You can create a Python string using the Python/C API, which will be significantly faster than any method that exclusively uses Python, since Python itself is implemented in Python/C. Performance will likely primarily depend on the efficiency of the random number generator.

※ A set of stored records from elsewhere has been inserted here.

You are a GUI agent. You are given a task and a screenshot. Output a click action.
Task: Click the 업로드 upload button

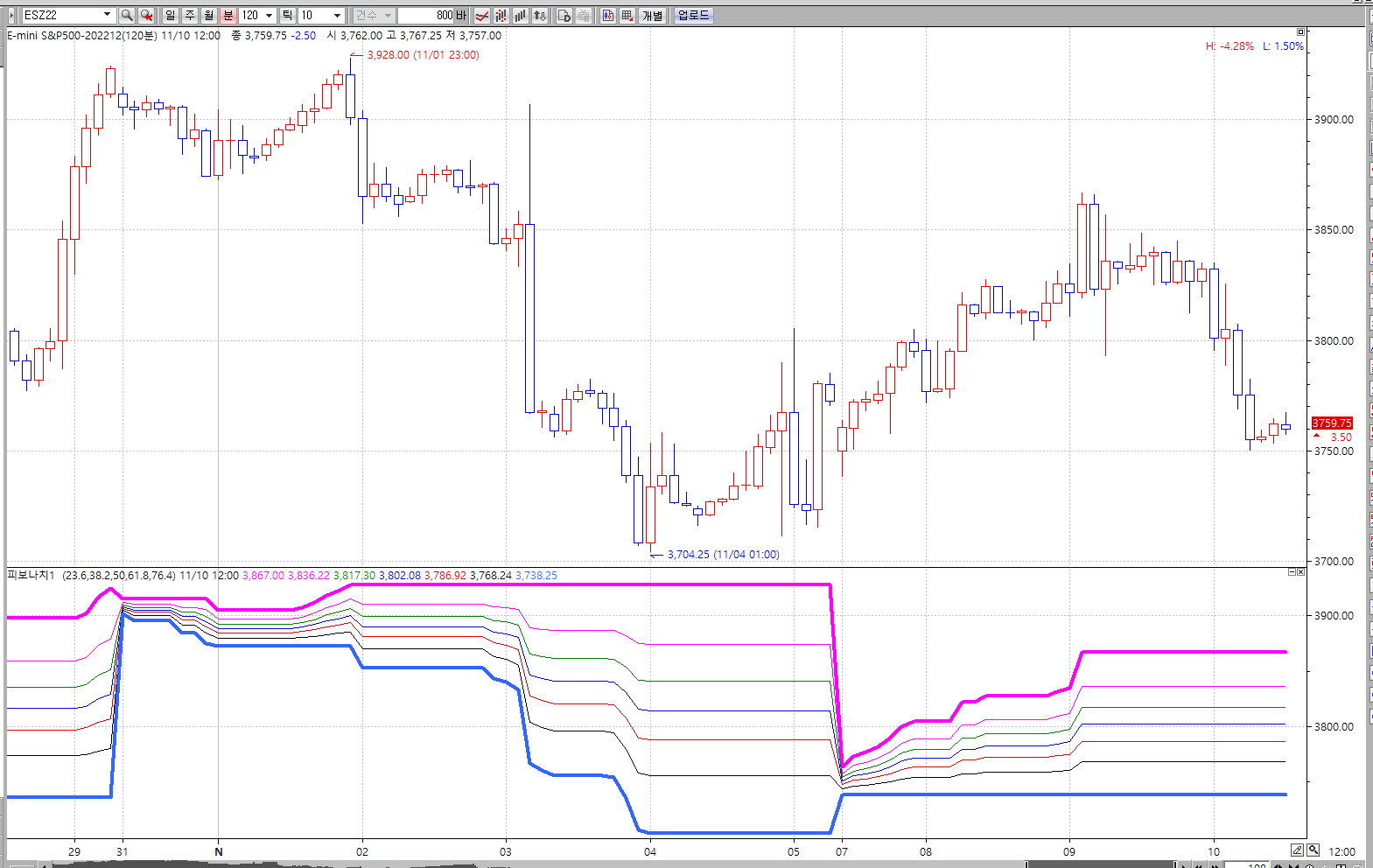693,16
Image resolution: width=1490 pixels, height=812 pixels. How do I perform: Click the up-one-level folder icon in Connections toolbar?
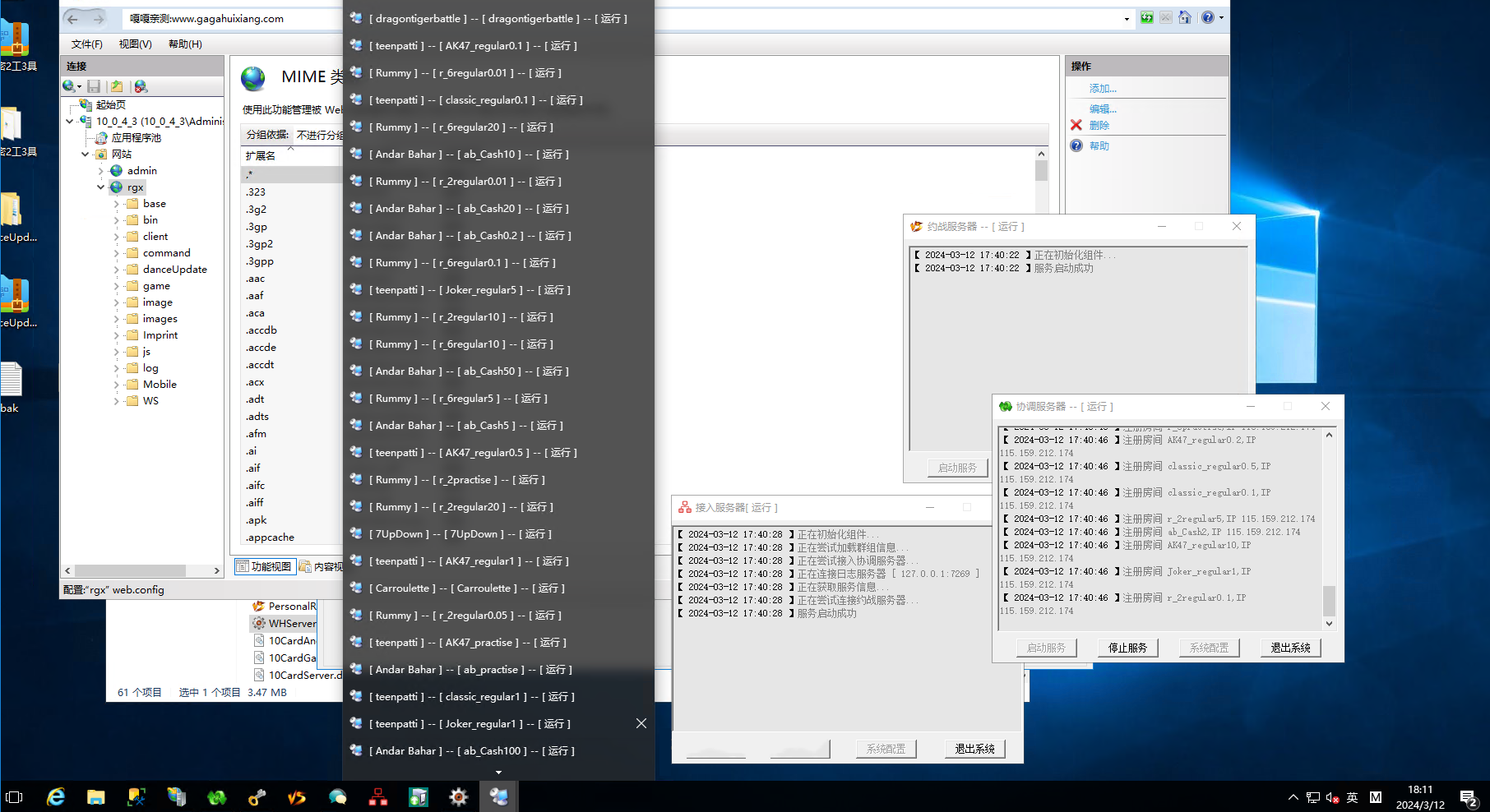(x=117, y=86)
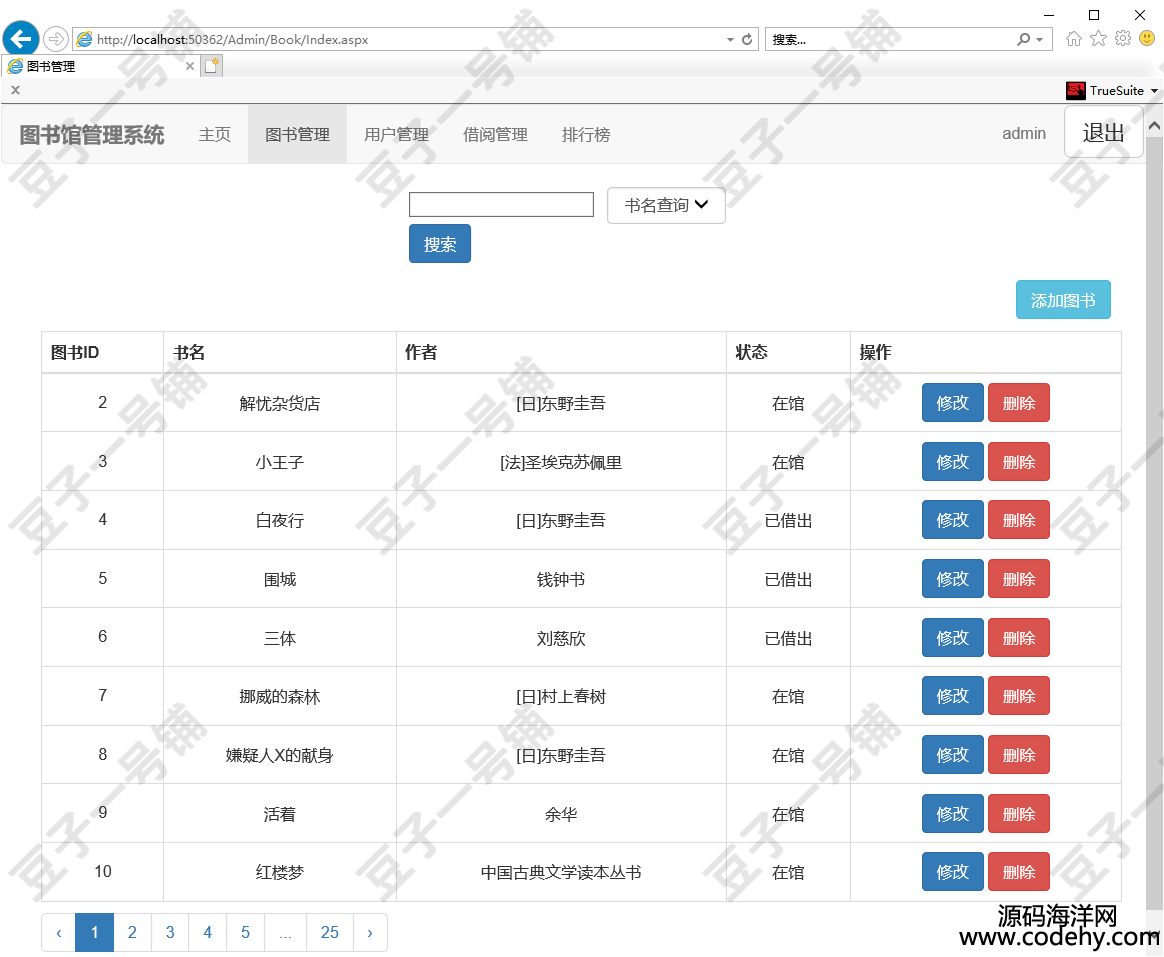The width and height of the screenshot is (1164, 957).
Task: Click the browser forward arrow button
Action: (56, 39)
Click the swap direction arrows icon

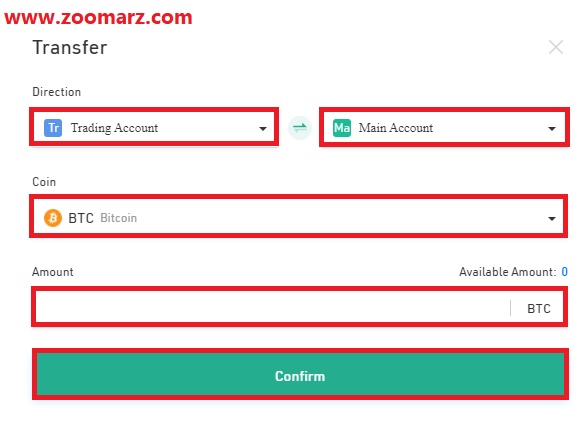300,128
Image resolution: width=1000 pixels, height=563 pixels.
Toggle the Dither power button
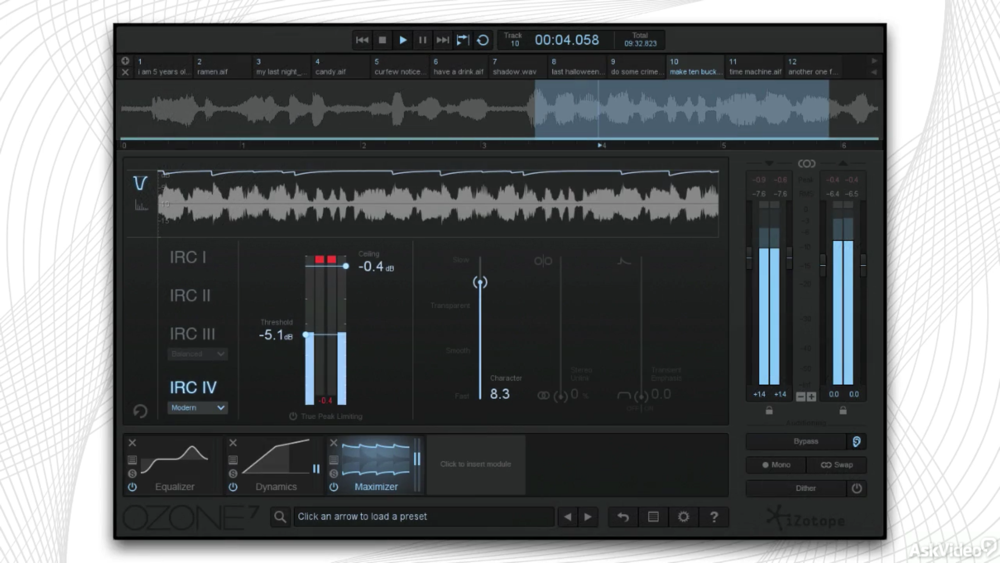pyautogui.click(x=856, y=489)
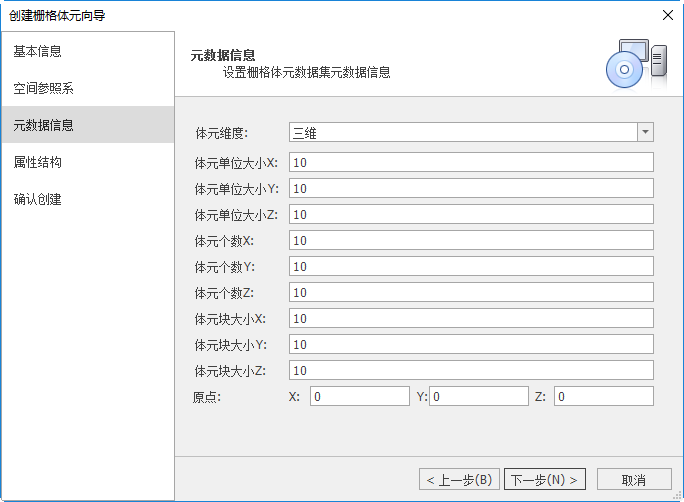Viewport: 684px width, 502px height.
Task: Open the 确认创建 step
Action: click(87, 199)
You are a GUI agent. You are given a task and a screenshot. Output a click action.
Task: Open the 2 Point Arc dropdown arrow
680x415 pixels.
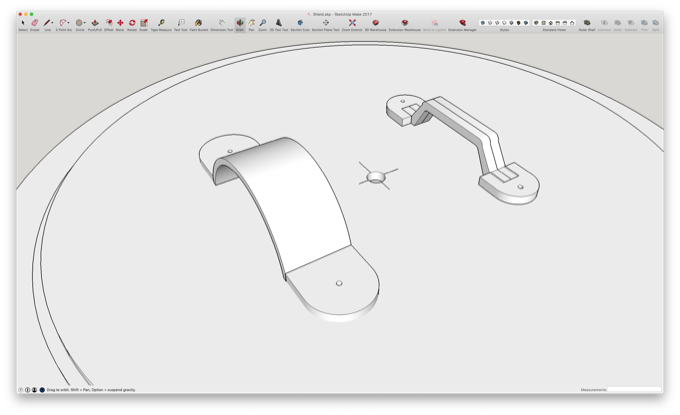[x=69, y=23]
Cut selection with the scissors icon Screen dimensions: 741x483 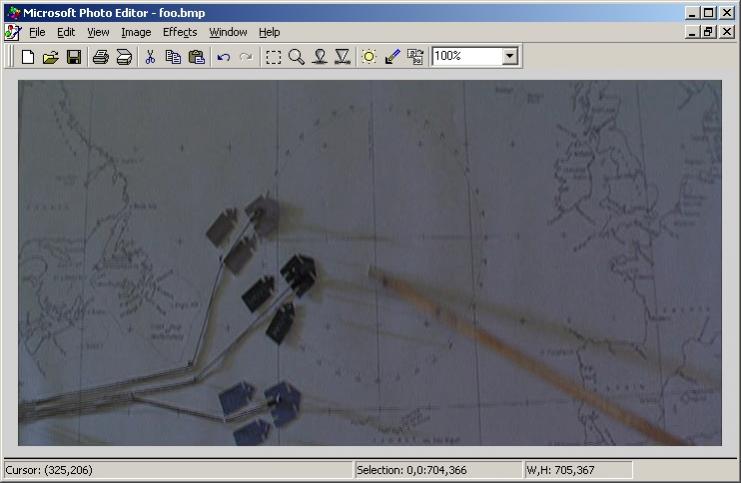(x=150, y=57)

If you are on a system with a reasonable random(3) implementation, such as the one in glibc, an efficient implementation of random string would look like this:
#include <Python.h>
/* gcc -shared -fpic -O2 -I/usr/include/python2.7 -lpython2.7 rnds.c -o rnds.so */
static PyObject *rnd_string(PyObject *ignore, PyObject *args)
{
const char choices[] = {'0', '1'};
PyObject *s;
char *p, *end;
int size;
if (!PyArg_ParseTuple(args, "i", &size))
return NULL;
// start with a two-char string to avoid the empty string singleton.
if (!(s = PyString_FromString("xx")))
return NULL;
_PyString_Resize(&s, size);
if (!s)
return NULL;
p = PyString_AS_STRING(s);
end = p + size;
for (;;) {
unsigned long rnd = random();
int i = 31; // random() provides 31 bits of randomness
while (i-- > 0 && p < end) {
*p++ = choices[rnd & 1];
rnd >>= 1;
}
if (p == end)
break;
}
return s;
}
static PyMethodDef rnds_methods[] = {
{"rnd_string", rnd_string, METH_VARARGS },
{NULL, NULL, 0, NULL}
};
PyMODINIT_FUNC initrnds(void)
{
Py_InitModule("rnds", rnds_methods);
}
Testing this code with halex's benchmark shows that it is 280x faster than the original code, and 2.3x faster than halex's code (on my machine):
# the above code
>>> t1 = Timer("rnds.rnd_string(2**20)", "import rnds")
>>> sorted(t1.repeat(10,1))
[0.0029861927032470703, 0.0029909610748291016, ...]
# original generator
>>> t2 = Timer("''.join(random.choice('01') for x in xrange(2**20))", "import random")
>>> sorted(t2.repeat(10,1))
[0.8376679420471191, 0.840252161026001, ...]
# halex's generator
>>> t3 = Timer("bin(random.getrandbits(2**20-1))[2:].zfill(2**20-1)", "import random")
>>> sorted(t3.repeat(10,1))
[0.007007122039794922, 0.007027149200439453, ...]
Adding C code to a project is a complication, but for a 280x speedup of a critical operation, it might well be worth it.
For further efficiency improvement, look into faster RNGs, and invoke call them from separate threads, in order to parallelize random number generation is parallelized. The latter would benefit from a lock-free synchronization mechanism to make sure that inter-thread communication doesn't bog down the otherwise fast generation process.